Does weak traffic spell trouble for Black Friday?
Traffic, as expected, is projected to have declined again over the first two days of Black Friday weekend.
ShopperTrak estimates that brick-and-mortar retail sales on Thanksgiving Day and Black Friday reached $12.1 billion on a combined basis, which is down from the $12.3 billion it projected over the same two days in 2014. Specifically, Thanksgiving Day grossed an estimated $1.8 billion in sales, while Black Friday garnered an estimated $10.4 billion in sales
Preliminary numbers indicate a decrease in shopper visits on both Thanksgiving Day and Black Friday versus last year.
Somewhat more encouragingly, RetailNext noted that while it found Black Friday was down 1.8 percent, the decline was considerably smaller than the monthly declines experienced throughout spring, summer and autumn of 2015. Including Thanksgiving, traffic was flat. RetailNext had previously found overall holiday traffic declined in 2013 and 2014.

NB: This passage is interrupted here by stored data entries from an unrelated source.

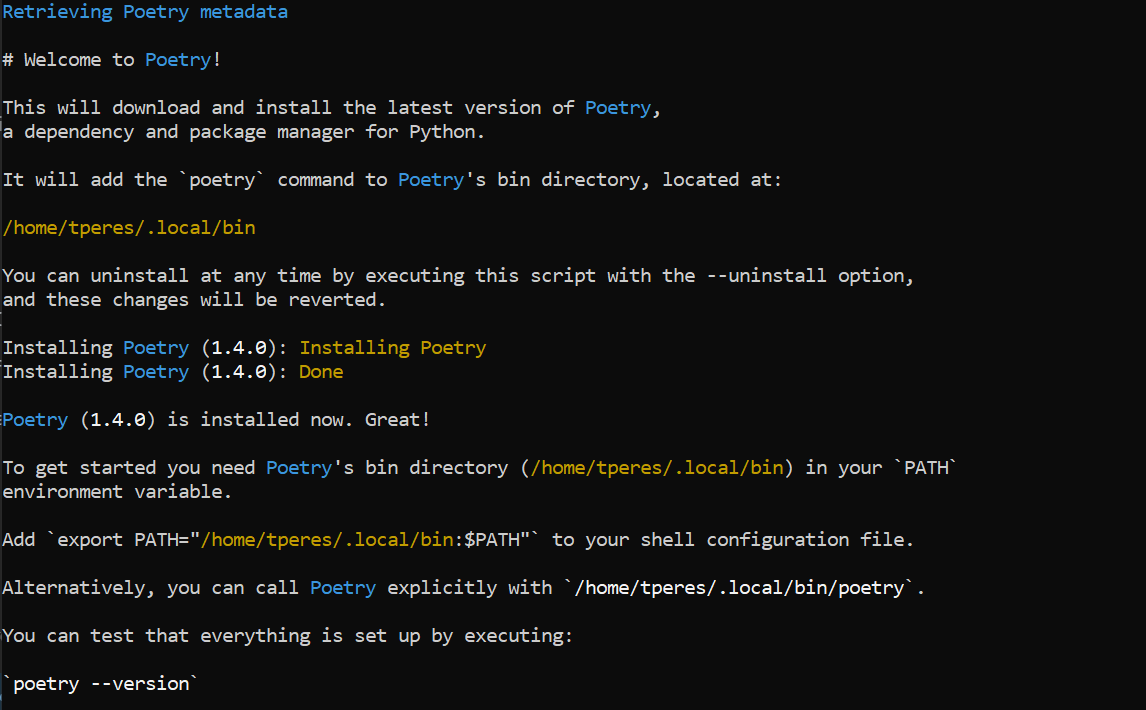Click the standalone yellow /home/tperes/.local/bin path
The height and width of the screenshot is (710, 1146).
point(129,228)
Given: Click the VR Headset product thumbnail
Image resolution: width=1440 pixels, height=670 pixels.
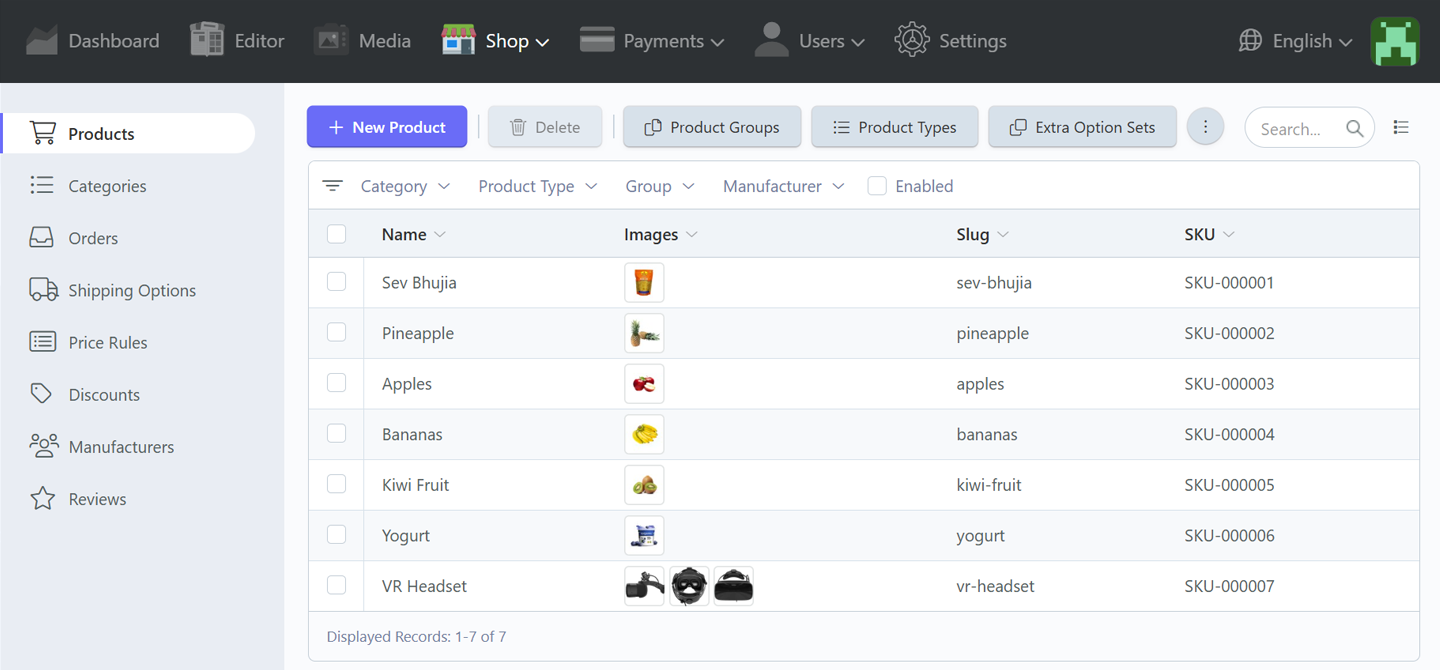Looking at the screenshot, I should (644, 585).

The latest traffic decline on Thanksgiving and Black Friday was traced to holiday sales that began as early as Halloween this year. The heavy discounting was partly due to a warm November and some felt last week’s doorbuster deals were lighter this year as part of a plan to spread sales throughout the season.
Shrinking store visits are also linked to consumers using computers and smartphones before hitting the stores.
NRF’s 2015 Thanksgiving Weekend Survey
"Fewer visits on both days reinforce the trend we’ve seen throughout the year, in which shoppers are researching products ahead of time, targeting their store visits, and arriving in-store with the intention of making a purchase," said Kevin Kearns, ShopperTrak chief revenue officer, in a statement.
Finally, online is taking a bigger share of holiday sales, boosted by aggressive email campaigns and the expansion of mobile devices as shopping tools. Said NRF President and CEO Matthew Shay, in a statement, "It is clear that the age-old holiday tradition of heading out to stores with family and friends is now equally matched in the new tradition of looking online for holiday savings opportunities."
According to Adobe, online sales reached $2.72 billion on Black Friday, 14 percent more than in 2014, and $1.73 billion on Thanksgiving Day, a 25 percent increase. On Black Friday, mobile devices drove 53 percent of shopping visits (40 percent smartphones, 13 percent tablets) and represented 21 percent of online sales on the day.
While most are expecting online sales to still contribute less than 15 percent of overall holiday sales, retail executives were again left to defend brick-and-mortar stores and explain how online is reshaping shopping. Terry Lundgren, Macy’s CEO, told CNBC on Friday, "The consumer likes that multi-dimensional experience today more so than ever. I think stores that are strong online, and strong in-store will be the winners of retail in the future."
- Retail Sales Shift from Thanksgiving Day and Black Friday – ShopperTrak
- Adobe Data Shows Top Sellers on Black Friday: Samsung TVs, iPad Air 2, Microsoft XBox, Lego Star Wars, Shopkin Dolls – Adobe
- More Than 121 Million Holiday Shoppers Plan To Shop Online On Cyber Monday – National Retail Federation
- Consumers Respond Positively to Thanksgiving Day Store Openings – ShopperTrak
- Thanksgiving Weekend Shopping Brings Big In-Store And Online Crowds, According To NRF Survey – National Retail Federation
- Black Friday store sales fall as more Americans shift to online, smartphone shopping – Reuters
- U.S. store sales down slightly for Thanksgiving and Black Friday – Reuters
- Macy’s CEO: Despite Web, death of store experience ‘greatly exaggerated’ – CNBC
- Holiday Flash: Retail Store Performance for Holiday 2015 – RetailNext
Should retailers be concerned about the apparent erosion in Black Friday weekend traffic? What’s your assessment of the health of holiday sales based on Black Friday weekend?